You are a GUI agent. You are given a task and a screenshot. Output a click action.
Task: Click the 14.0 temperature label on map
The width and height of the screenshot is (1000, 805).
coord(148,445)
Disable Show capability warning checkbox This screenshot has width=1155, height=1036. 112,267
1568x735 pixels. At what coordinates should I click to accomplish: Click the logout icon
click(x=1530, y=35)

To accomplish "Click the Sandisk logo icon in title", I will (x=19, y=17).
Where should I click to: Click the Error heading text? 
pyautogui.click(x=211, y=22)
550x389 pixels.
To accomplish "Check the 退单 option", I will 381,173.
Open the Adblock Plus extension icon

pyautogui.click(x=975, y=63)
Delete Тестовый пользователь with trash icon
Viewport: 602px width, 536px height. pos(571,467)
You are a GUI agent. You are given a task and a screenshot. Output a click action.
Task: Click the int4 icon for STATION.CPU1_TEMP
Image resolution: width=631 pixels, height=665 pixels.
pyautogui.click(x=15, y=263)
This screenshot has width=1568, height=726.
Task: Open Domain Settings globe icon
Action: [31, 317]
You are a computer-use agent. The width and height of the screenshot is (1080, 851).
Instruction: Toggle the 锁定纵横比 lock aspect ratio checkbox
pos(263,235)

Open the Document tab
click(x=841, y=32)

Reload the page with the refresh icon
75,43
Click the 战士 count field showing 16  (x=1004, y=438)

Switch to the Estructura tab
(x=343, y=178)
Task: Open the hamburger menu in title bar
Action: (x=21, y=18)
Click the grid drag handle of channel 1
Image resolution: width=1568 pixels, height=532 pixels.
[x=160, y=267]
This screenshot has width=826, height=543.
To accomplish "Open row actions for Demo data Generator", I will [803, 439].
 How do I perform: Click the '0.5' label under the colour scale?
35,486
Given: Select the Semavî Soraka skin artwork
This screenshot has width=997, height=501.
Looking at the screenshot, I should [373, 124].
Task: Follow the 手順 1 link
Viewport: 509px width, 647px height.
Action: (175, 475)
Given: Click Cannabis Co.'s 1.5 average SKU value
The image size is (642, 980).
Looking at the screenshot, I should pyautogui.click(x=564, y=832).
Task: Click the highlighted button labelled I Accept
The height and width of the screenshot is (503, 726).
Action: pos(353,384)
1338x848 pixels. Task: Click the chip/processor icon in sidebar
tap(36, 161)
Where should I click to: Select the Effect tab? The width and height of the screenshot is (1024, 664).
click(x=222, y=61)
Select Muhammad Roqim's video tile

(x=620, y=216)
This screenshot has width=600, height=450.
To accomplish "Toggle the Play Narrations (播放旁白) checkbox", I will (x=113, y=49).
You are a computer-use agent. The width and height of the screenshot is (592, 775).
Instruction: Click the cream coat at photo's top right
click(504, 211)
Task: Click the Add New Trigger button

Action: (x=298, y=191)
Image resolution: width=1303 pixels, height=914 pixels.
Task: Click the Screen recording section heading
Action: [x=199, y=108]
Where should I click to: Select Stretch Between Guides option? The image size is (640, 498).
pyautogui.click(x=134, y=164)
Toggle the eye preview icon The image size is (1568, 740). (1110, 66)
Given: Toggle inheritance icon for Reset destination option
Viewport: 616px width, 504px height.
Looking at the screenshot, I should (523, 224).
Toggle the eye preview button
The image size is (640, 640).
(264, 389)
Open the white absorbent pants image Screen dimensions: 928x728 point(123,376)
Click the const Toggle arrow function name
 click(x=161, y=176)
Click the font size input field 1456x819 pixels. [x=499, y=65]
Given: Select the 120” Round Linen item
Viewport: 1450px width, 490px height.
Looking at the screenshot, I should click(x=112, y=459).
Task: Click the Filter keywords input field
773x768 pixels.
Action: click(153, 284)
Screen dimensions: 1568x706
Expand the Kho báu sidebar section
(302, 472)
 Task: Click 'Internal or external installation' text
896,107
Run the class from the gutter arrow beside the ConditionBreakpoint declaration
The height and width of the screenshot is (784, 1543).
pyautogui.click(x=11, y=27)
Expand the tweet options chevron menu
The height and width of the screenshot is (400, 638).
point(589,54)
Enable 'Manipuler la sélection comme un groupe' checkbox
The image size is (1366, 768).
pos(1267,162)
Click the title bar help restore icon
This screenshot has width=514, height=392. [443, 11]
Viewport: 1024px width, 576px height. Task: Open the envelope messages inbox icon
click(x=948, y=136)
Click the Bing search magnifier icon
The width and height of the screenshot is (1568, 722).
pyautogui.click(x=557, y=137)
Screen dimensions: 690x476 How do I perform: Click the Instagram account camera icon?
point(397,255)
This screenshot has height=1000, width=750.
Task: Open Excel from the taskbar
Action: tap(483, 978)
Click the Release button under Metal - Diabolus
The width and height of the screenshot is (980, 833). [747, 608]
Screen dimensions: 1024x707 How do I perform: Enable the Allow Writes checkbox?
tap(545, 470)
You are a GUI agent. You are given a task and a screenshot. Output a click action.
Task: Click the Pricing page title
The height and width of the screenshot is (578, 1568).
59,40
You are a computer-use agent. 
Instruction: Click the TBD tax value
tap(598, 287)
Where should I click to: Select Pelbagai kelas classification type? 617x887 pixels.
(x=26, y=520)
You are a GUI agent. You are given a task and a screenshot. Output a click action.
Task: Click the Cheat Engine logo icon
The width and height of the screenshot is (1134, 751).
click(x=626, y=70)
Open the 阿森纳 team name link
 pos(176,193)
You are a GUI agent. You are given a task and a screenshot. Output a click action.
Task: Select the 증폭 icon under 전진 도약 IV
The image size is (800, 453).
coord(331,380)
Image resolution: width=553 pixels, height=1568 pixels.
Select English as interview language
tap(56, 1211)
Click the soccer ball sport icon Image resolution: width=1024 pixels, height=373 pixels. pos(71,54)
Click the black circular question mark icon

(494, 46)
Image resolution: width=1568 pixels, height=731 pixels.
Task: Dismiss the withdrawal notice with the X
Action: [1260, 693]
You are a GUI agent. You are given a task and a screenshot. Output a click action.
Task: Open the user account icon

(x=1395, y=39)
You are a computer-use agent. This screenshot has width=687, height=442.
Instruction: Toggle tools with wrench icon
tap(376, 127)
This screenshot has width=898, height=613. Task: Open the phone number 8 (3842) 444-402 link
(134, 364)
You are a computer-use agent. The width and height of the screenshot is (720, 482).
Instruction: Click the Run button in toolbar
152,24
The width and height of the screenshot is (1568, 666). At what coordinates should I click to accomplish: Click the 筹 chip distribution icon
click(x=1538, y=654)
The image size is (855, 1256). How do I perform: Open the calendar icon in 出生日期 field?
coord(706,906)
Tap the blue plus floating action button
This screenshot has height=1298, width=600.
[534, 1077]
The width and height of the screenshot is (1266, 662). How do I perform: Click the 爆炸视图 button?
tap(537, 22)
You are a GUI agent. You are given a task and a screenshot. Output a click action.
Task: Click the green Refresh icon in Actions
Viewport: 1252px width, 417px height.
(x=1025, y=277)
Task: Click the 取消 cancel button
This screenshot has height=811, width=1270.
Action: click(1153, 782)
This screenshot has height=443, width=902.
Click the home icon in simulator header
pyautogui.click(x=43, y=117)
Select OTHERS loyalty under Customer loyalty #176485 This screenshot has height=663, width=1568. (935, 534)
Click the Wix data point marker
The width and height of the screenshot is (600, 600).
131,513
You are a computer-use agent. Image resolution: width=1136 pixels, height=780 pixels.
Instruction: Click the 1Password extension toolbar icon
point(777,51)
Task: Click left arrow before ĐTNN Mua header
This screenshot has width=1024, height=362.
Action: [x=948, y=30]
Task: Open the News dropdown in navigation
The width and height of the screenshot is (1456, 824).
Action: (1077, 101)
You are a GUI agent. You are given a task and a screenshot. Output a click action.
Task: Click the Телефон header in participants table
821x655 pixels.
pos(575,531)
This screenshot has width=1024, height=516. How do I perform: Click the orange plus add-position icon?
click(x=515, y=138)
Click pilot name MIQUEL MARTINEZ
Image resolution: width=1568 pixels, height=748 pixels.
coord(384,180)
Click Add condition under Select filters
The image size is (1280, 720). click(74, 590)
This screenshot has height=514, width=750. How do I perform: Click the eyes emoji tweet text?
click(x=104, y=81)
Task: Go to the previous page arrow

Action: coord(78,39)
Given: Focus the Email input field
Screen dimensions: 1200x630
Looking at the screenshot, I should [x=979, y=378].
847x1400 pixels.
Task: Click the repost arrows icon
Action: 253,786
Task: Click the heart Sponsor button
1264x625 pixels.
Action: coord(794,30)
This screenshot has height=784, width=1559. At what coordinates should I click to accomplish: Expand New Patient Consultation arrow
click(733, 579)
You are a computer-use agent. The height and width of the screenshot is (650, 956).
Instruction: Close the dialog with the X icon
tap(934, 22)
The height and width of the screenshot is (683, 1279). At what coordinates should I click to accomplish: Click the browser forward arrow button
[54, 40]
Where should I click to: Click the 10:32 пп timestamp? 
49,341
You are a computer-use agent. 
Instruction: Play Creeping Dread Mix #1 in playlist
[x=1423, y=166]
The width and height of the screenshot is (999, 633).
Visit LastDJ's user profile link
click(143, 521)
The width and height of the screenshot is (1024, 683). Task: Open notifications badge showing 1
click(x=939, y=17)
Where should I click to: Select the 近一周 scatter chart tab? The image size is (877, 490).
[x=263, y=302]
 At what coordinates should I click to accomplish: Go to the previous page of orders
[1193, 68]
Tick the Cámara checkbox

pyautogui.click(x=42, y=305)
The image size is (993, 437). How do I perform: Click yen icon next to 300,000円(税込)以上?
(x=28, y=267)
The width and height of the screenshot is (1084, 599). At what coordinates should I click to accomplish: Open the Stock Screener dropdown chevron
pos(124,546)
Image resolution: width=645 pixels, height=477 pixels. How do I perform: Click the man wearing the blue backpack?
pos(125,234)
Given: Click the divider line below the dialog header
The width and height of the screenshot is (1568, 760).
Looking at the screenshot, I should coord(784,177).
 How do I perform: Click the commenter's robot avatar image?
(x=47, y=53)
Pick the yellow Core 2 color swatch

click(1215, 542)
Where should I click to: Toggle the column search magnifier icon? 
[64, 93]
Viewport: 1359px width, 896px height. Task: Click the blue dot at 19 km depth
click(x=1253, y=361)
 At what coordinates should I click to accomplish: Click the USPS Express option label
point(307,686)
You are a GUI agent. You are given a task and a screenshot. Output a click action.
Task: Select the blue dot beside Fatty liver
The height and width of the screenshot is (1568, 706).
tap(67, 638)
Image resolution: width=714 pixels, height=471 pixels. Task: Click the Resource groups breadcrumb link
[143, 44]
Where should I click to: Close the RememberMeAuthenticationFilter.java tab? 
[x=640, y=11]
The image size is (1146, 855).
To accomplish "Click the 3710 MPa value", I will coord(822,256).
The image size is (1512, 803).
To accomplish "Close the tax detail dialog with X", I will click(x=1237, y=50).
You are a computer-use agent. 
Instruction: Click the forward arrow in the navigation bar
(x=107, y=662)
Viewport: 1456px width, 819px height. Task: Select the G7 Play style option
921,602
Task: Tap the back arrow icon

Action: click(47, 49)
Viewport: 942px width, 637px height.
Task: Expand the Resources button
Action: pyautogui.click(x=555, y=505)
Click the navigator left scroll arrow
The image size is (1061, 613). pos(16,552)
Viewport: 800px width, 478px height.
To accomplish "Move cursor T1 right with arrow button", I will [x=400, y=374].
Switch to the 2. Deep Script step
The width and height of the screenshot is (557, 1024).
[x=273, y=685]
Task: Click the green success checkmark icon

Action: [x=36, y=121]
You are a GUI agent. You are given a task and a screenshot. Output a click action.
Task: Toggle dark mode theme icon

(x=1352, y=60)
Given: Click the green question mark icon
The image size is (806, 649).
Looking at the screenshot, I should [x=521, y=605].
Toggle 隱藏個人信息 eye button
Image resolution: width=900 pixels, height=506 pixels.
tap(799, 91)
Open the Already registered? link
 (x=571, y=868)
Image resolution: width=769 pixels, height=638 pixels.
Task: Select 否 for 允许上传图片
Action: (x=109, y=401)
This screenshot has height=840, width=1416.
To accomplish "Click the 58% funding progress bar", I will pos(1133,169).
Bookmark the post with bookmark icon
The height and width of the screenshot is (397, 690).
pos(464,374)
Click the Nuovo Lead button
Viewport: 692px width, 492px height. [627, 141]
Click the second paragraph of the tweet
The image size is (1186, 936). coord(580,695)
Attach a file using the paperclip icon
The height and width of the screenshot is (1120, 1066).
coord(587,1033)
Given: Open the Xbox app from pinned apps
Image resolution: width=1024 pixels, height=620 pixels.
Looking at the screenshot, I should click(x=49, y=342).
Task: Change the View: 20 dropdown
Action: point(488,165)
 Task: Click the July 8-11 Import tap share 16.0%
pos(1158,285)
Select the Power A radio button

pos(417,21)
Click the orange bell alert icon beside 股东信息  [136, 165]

▶ _Required action_: For each line above that includes "input", copy the line.

▶ _Output for this task_:
Click the font size input field 1456x819 pixels. [x=499, y=65]
Task: Click the Filter keywords input field
Given: Focus the Email input field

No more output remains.